### [WHAT TO PRODUCE]
Look through the lines below; wherever the word "selector" appears, copy that line.

### [STUDY MATERIAL]
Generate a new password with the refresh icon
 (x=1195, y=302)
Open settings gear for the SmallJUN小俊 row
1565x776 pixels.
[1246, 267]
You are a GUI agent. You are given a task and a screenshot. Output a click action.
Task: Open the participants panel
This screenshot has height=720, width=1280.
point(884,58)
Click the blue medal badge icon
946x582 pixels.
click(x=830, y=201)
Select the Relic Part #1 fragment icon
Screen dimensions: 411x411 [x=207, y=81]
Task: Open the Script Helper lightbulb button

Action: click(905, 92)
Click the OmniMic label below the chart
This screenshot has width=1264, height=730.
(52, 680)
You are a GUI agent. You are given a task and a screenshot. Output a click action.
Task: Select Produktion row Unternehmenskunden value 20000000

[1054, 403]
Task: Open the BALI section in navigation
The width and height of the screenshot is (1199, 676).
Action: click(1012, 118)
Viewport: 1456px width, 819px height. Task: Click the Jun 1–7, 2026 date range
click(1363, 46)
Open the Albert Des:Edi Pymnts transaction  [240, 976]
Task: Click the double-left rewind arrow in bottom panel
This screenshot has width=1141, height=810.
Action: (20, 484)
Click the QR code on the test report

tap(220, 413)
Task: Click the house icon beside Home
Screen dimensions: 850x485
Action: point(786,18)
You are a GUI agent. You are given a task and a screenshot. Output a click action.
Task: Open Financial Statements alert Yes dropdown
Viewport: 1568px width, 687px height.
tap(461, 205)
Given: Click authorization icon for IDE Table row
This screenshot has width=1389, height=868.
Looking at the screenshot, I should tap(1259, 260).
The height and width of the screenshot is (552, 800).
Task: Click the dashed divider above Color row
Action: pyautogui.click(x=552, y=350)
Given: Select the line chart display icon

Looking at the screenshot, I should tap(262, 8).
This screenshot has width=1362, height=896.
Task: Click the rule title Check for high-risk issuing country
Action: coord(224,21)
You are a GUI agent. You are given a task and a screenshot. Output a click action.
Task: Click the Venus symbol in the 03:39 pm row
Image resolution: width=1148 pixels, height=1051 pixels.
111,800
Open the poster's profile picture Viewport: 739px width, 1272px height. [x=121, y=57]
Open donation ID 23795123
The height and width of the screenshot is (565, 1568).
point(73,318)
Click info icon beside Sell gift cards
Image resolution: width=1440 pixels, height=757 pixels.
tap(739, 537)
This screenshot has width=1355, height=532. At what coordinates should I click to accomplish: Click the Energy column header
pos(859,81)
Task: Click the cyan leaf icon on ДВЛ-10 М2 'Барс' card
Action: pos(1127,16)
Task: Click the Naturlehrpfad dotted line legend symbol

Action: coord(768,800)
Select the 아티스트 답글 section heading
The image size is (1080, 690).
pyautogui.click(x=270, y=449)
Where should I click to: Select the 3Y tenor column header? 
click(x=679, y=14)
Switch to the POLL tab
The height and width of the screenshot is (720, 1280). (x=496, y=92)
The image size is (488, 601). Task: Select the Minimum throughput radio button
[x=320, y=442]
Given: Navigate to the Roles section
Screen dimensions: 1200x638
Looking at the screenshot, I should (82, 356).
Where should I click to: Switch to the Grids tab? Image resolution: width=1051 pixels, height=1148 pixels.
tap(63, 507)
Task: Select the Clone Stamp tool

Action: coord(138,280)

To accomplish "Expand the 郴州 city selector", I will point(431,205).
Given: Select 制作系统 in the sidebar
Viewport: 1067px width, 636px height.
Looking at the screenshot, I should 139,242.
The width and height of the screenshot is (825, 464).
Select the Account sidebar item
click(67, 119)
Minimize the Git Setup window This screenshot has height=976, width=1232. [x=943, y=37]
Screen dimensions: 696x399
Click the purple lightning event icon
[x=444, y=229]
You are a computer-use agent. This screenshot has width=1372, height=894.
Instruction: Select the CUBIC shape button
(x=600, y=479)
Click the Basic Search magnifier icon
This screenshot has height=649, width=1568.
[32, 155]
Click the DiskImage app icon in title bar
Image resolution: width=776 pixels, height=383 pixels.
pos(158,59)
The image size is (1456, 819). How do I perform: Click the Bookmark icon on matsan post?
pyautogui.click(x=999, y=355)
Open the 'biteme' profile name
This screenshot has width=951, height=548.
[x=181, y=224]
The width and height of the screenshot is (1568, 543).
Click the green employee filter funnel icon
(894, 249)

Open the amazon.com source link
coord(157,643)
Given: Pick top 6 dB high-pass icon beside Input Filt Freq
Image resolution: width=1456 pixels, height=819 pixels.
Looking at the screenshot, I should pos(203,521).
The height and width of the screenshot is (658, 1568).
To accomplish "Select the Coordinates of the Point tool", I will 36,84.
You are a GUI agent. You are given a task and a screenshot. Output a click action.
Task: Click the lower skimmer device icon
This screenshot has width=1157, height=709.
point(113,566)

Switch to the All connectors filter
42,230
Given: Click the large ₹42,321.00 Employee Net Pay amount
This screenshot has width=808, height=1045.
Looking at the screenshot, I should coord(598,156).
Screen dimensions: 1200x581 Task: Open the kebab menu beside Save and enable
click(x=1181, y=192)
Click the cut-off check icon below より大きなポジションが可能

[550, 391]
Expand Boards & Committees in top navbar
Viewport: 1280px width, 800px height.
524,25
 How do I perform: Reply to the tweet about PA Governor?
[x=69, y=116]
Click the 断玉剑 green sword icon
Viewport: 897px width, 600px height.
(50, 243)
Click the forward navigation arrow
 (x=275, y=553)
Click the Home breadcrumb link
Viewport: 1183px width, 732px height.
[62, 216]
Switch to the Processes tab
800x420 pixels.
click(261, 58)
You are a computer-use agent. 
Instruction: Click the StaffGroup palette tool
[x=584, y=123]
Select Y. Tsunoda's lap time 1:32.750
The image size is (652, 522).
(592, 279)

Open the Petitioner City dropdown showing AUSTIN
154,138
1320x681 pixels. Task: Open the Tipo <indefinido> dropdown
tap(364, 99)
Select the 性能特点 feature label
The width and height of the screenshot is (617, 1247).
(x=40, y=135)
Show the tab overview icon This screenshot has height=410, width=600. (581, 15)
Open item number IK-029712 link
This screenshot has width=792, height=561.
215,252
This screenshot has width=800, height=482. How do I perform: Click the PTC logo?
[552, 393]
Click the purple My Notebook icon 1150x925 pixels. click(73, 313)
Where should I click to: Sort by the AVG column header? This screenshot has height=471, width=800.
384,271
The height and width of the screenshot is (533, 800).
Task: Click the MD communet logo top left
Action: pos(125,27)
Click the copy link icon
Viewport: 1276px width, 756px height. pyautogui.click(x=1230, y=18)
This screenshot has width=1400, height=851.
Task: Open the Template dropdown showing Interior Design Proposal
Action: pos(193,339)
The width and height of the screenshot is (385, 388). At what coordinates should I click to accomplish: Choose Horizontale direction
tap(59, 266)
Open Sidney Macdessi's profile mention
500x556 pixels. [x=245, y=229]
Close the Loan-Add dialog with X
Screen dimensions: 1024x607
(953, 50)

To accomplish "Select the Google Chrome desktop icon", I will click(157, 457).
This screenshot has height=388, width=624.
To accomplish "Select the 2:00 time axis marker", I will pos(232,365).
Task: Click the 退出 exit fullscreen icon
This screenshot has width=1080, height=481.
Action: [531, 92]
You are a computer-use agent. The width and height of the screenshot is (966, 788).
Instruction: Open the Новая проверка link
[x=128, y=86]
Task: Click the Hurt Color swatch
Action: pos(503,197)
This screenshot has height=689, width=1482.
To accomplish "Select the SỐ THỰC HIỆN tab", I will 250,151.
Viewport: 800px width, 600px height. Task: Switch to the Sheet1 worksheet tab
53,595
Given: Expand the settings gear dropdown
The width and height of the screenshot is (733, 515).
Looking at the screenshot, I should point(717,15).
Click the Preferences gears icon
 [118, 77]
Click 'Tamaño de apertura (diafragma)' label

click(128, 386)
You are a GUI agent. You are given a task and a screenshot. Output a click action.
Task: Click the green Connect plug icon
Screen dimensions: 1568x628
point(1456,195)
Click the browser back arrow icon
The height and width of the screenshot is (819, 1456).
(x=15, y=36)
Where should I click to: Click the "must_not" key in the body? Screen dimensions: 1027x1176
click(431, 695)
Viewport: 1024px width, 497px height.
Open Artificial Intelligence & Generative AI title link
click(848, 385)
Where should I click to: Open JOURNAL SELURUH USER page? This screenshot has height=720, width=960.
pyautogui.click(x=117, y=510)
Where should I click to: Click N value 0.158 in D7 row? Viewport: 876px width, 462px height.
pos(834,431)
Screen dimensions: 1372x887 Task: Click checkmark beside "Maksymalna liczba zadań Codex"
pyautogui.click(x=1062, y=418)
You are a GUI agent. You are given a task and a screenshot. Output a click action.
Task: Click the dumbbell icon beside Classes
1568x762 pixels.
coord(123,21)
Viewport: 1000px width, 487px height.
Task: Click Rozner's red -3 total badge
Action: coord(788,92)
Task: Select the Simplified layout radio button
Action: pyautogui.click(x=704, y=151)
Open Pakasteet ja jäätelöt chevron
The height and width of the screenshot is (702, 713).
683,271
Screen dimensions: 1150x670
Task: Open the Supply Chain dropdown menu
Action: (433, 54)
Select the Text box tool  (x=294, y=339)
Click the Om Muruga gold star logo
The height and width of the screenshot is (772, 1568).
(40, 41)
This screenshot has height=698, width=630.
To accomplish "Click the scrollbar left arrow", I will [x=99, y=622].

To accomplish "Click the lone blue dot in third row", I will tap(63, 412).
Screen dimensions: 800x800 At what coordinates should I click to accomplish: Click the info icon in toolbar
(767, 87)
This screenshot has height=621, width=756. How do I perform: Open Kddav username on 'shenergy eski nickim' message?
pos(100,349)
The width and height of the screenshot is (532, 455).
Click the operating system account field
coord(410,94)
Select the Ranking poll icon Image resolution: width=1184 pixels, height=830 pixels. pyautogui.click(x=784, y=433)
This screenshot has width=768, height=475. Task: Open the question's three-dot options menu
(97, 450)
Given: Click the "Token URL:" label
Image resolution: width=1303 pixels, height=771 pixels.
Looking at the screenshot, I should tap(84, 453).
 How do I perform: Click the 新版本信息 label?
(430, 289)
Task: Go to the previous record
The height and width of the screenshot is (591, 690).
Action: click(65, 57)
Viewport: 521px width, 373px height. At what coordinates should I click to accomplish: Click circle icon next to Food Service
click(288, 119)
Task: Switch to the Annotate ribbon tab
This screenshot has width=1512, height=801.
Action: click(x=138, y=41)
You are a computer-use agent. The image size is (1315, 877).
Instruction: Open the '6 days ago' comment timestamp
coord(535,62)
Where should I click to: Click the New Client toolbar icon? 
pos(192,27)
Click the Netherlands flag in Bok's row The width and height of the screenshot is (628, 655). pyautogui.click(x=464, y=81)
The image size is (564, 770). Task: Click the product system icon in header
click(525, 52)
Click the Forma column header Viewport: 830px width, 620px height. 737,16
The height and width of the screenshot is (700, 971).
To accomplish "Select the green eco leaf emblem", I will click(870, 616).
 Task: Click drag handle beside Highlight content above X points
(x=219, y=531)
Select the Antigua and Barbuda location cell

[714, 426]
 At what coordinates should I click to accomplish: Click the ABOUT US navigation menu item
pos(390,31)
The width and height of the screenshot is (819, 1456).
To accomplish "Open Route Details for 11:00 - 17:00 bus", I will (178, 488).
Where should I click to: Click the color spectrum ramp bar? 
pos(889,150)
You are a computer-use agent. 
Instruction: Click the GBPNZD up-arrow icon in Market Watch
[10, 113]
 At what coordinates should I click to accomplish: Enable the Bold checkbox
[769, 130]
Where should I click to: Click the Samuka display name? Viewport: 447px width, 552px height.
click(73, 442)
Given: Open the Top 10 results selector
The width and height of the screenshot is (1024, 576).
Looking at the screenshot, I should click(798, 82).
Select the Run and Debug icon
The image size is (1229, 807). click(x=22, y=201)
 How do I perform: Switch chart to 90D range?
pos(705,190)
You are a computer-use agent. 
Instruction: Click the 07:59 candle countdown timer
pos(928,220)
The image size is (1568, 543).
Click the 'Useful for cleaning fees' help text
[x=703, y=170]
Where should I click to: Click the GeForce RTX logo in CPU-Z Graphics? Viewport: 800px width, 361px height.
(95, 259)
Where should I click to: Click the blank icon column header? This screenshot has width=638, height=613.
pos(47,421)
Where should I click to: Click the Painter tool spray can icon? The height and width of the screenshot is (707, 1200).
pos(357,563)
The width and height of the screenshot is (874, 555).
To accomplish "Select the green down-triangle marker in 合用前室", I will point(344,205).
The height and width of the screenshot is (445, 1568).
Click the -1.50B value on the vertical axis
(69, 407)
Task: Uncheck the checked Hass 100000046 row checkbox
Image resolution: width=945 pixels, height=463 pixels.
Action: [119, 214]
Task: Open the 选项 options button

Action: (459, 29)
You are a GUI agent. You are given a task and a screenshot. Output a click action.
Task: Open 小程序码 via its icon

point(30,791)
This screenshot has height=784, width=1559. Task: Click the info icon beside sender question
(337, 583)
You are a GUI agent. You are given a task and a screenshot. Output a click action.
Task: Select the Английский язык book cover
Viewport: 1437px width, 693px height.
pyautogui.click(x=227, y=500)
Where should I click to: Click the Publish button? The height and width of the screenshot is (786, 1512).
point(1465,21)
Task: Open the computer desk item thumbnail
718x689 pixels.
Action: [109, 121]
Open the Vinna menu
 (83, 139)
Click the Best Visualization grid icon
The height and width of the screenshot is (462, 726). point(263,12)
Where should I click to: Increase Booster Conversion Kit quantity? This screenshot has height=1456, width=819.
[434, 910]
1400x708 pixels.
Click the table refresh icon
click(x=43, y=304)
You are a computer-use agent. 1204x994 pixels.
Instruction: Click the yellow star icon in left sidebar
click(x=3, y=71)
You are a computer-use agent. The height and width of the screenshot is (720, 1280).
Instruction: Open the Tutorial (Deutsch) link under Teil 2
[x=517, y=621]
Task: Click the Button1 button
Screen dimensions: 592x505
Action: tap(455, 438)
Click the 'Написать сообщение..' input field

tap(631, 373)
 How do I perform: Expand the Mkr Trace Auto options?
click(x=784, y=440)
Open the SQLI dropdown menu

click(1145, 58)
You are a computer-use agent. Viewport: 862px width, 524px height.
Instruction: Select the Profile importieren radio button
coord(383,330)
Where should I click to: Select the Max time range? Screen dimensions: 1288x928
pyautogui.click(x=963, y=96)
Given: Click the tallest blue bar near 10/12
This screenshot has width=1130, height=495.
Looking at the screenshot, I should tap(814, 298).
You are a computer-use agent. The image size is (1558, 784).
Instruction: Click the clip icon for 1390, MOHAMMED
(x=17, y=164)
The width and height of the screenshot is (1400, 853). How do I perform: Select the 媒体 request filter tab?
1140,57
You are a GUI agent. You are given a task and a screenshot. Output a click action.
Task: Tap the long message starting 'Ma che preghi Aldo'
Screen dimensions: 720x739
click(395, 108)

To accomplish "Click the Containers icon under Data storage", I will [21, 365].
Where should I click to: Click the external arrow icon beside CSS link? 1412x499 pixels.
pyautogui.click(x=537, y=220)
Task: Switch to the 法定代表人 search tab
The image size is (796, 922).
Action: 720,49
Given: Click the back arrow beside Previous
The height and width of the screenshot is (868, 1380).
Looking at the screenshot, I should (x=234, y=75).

### [RESPONSE TO THE EXERCISE]
To accomplish "Expand the 郴州 city selector", I will point(431,205).
Given: Open the Top 10 results selector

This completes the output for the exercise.